I’m so happy that you’re joining me here on my very first Livestream, which also happens to be the Vernal Equinox. Today is a moment. As we take this time together to pause, today is just one of two days in our year where day and night are equal.

We are passing through a threshold into the season of spring which brings longer days than nights. It is the earliest spring that we’ve had on earth in 124 years.

So if you’re feeling that this day was coming really early, you’re right that it is.

Nature is a wise teacher. Because even though we try to pause a moment, we are constantly moving forward and with this day we witness that change is ever present.

We have always lived with uncertainty. But with our current condition we are waking with clearer vision and greater understanding, into the truth of how uncertain our circumstances really are. To me, it feels like a loss of innocence. And I’ve even waxed poetic about how nice it would be to regress back into the shadows of not knowing. Ignorance is, as they say, bliss afterall.

But for seekers and yogis alike, we know that is false. Because we are on a path of understanding, knowledge and truth.

As many of you know already, I returned to my childhood home temporarily and so I’ve had a moment to reflect not only growing pains as we change and mature, but also the bravery and wisdom of innocence, of childhood. Because though we won’t ever fully be able to return back to how it was, we can bring with us some of the tools that we had with us as we step forward into this new season.

Many of you might know this book. It’s a favorite.

Where the Sidewalk Ends By Shel Silverstein

"There is a place where the sidewalk ends And before the street begins, And there the grass grows soft and white, And there the sun burns crimson bright, And there the moon-bird rests from his flight To cool in the peppermint wind. Let us leave this place where the smoke blows black And the dark street winds and bends. Past the pits where the asphalt flowers grow We shall walk with a walk that is measured and slow, And watch where the chalk-white arrows go To the place where the sidewalk ends. Yes we'll walk with a walk that is measured and slow, And we'll go where the chalk-white arrows go, For the children, they mark, and the children, they know The place where the sidewalk ends."

We are entering a new season filled with sunlight and growing plants all lush and green. We are entering a time which is uncharted, with no road paved before us. We are entering the place where the sidewalk ends.

And Shel Silverstein reminds us that children know how to get where the sidewalk ends. And so we learn that it is our own childish sense of wonder, play and a deep connection to mystery which are all gifts we bring with us into these times.

We have a practice for maintaining wonder, because the more we learn, the harder it can be to maintain. Because cynicism can be easy to slip into.

This practice is called meditation.

So I invite you to sit comfortably. If you’re sitting in a chair have both feet on the ground. If you’d like you’re welcome to close your eyes.

Softly tune into your body.

Notice your seat and the support you’re receiving from your chair and the floor.

Feel yourself enter this present moment. This day where all is balanced. Light and dark. You might even begin to balance the length of your inhale and exhale in a practice we call “Sama Vritti Pranayam”. Same length inhale as exhale.
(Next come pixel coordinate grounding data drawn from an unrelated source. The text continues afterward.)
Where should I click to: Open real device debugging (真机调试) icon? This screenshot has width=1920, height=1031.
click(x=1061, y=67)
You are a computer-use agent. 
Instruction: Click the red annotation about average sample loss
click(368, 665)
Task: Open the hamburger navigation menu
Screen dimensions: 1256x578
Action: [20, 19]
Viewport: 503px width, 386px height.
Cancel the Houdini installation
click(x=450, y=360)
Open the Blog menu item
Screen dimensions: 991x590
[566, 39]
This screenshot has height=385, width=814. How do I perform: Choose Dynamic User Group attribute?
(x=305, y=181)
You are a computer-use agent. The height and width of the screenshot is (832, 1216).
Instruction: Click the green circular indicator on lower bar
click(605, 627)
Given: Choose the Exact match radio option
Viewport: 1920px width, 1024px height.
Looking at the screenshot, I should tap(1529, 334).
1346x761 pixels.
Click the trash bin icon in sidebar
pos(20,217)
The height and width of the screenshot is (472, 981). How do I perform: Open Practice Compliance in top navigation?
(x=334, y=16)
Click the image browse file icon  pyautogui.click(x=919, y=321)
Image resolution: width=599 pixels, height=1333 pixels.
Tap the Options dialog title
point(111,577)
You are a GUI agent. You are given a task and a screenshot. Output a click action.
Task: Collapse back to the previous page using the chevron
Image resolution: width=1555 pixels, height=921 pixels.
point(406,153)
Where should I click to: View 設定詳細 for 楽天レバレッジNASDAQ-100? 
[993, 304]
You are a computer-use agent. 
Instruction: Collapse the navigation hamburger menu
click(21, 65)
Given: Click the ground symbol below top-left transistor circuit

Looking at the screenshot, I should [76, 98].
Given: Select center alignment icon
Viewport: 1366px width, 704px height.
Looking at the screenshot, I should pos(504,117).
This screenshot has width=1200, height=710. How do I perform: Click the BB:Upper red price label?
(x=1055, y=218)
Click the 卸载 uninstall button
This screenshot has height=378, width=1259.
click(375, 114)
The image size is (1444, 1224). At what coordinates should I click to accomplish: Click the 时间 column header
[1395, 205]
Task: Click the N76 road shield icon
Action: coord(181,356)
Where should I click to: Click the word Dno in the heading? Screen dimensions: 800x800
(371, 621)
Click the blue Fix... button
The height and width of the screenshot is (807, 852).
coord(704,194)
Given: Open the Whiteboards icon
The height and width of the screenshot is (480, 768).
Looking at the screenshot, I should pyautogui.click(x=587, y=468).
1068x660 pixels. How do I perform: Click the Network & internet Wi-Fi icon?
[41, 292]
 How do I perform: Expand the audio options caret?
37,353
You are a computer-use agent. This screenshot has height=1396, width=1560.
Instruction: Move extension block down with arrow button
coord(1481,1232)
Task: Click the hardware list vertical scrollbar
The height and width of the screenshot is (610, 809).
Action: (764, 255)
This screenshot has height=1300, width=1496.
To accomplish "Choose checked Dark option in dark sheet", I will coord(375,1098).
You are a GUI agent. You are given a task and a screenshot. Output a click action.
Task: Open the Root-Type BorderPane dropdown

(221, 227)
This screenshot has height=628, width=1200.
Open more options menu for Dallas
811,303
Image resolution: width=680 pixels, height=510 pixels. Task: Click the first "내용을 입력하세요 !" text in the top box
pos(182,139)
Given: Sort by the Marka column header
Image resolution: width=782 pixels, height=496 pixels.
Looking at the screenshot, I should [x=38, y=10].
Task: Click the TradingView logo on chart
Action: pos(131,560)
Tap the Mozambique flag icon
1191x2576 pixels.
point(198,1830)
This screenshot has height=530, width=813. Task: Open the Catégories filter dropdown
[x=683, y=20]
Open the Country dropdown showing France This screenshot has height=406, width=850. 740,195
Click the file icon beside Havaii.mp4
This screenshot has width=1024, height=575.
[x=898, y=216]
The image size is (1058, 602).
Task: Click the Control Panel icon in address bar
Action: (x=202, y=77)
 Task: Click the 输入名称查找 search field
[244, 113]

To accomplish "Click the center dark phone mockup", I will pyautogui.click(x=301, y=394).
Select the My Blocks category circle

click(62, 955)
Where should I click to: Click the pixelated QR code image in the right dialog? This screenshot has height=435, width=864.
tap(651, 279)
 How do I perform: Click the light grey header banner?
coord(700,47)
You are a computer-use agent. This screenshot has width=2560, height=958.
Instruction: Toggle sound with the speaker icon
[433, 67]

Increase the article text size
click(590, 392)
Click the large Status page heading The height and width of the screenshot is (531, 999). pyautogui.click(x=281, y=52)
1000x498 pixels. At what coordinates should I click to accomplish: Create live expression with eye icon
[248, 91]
Letting your breathe be luscious and slow, can you be with any sensations that arise? The tenderness of your eyes behind their skin, a gentle ache of your low back or a creak in your knees…

Can you recognize these sensations as invitations to pause and to be with yourself?

As you are present with these sensations, do you notice how they might change slightly?

With your attention does the tenderness behind your eyelids melt softening your face?

Without trying to change anything about the sensation you’re noticing, allow your mind to connect with what you notice, pausing on it for a moment, and with the sheer connection of your presence allowing those sensations to move through you and then softly away.